Page extract below:

Poll: Science & Money Don’t Mix|
Americans Think Doctors Are Influenced by Drug Companies’ Gifts
Americans seem wary of doctors’ and scientists’ ties to industry and strongly believe the news media should do a better job disclosing the corporate connections of quoted scientists, according to a new survey commissioned by the nonprofit Center for Science in the Public Interest (CSPI).
According to the telephone poll of 1,026 randomly selected adults, 74 percent think reporters should disclose whether university scientists quoted in articles receive funding from companies that have a financial stake in the topic at hand. Only 13 percent said that the media need not disclose such ties. According to CSPI, the news media routinely fail to make that kind of disclosure.
The poll also asked people to agree or disagree with statements regarding doctors receiving gifts from drug companies. Sixty-four percent agree that the medical judgment of doctors can be influenced by such gifts; 62 percent agree that those gifts should not be allowed. Only 11 percent believe the gifts should not be banned.
“Letting physicians accept trips and other gifts from drug companies is a prescription for inferior medical care, and the public clearly believes that those gifts can skew doctors’ judgement,” said CSPI executive director Michael F. Jacobson. “The public’s perception suggests a crisis of confidence in the medical community that I hope spurs further limits on gifts from pharmaceutical firms to doctors.”
In addition, the poll found that 64 percent believe that it is important to have university scientists who do not have financial relationships with corporations. Currently, many scientists, especially those whose research relates to matters being addresed by government regulatory agencies, receive industry funding. And, two-thirds of respondents agreed with the following statement: “Overall, science is driven by the financial interests of business and industry.”
The survey was conducted by TNS Intersearch between June 25 and June 29, and has a margin of error of plus or minus 3.6 percent.
On July 11, CSPI is convening a conference in Washington on how corporations use science and scientists to manipulate public opinion and regulatory policy on health and the environment.

End of Page extract.
Given data below:

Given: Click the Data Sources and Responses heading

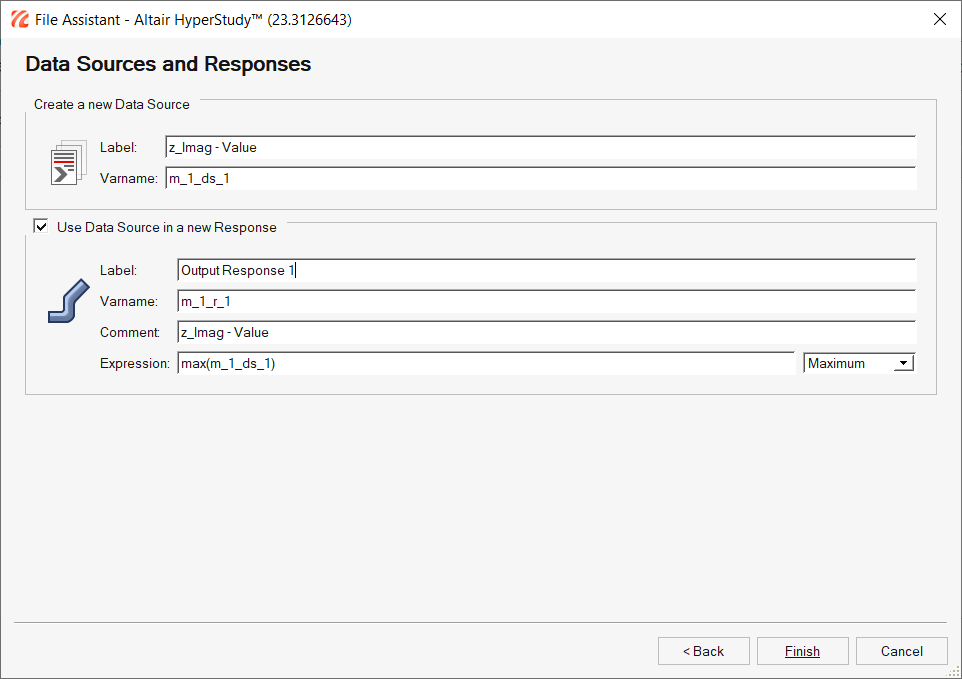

End of Given data.
Given data below:

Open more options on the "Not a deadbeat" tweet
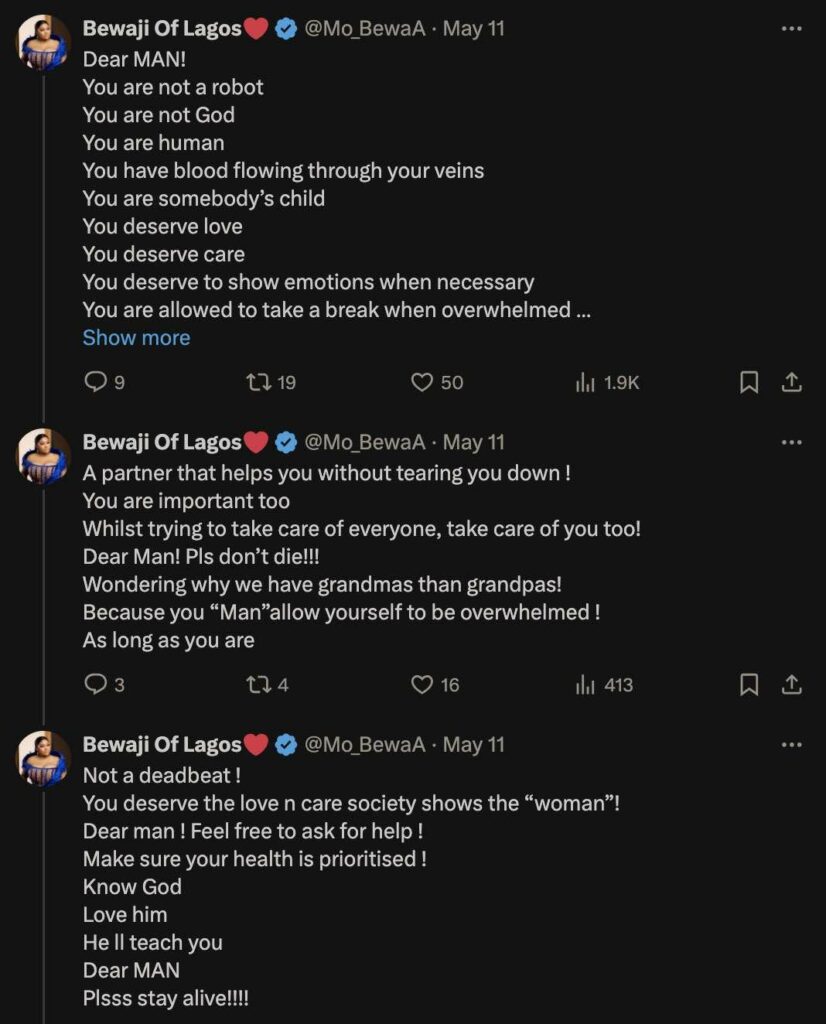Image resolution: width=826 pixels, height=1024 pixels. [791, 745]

End of Given data.

Problem 1: Copy word for word the passage of the poll article above that opens with the words containing "According to the" and closes with "kind of disclosure.".
Problem 2: In the poll article above, what percentage of respondents think reporters should disclose whether quoted university scientists receive funding from companies with a financial stake in the topic?

Response area 1:
According to the telephone poll of 1,026 randomly selected adults, 74 percent think reporters should disclose whether university scientists quoted in articles receive funding from companies that have a financial stake in the topic at hand. Only 13 percent said that the media need not disclose such ties. According to CSPI, the news media routinely fail to make that kind of disclosure.

Response area 2: 74 percent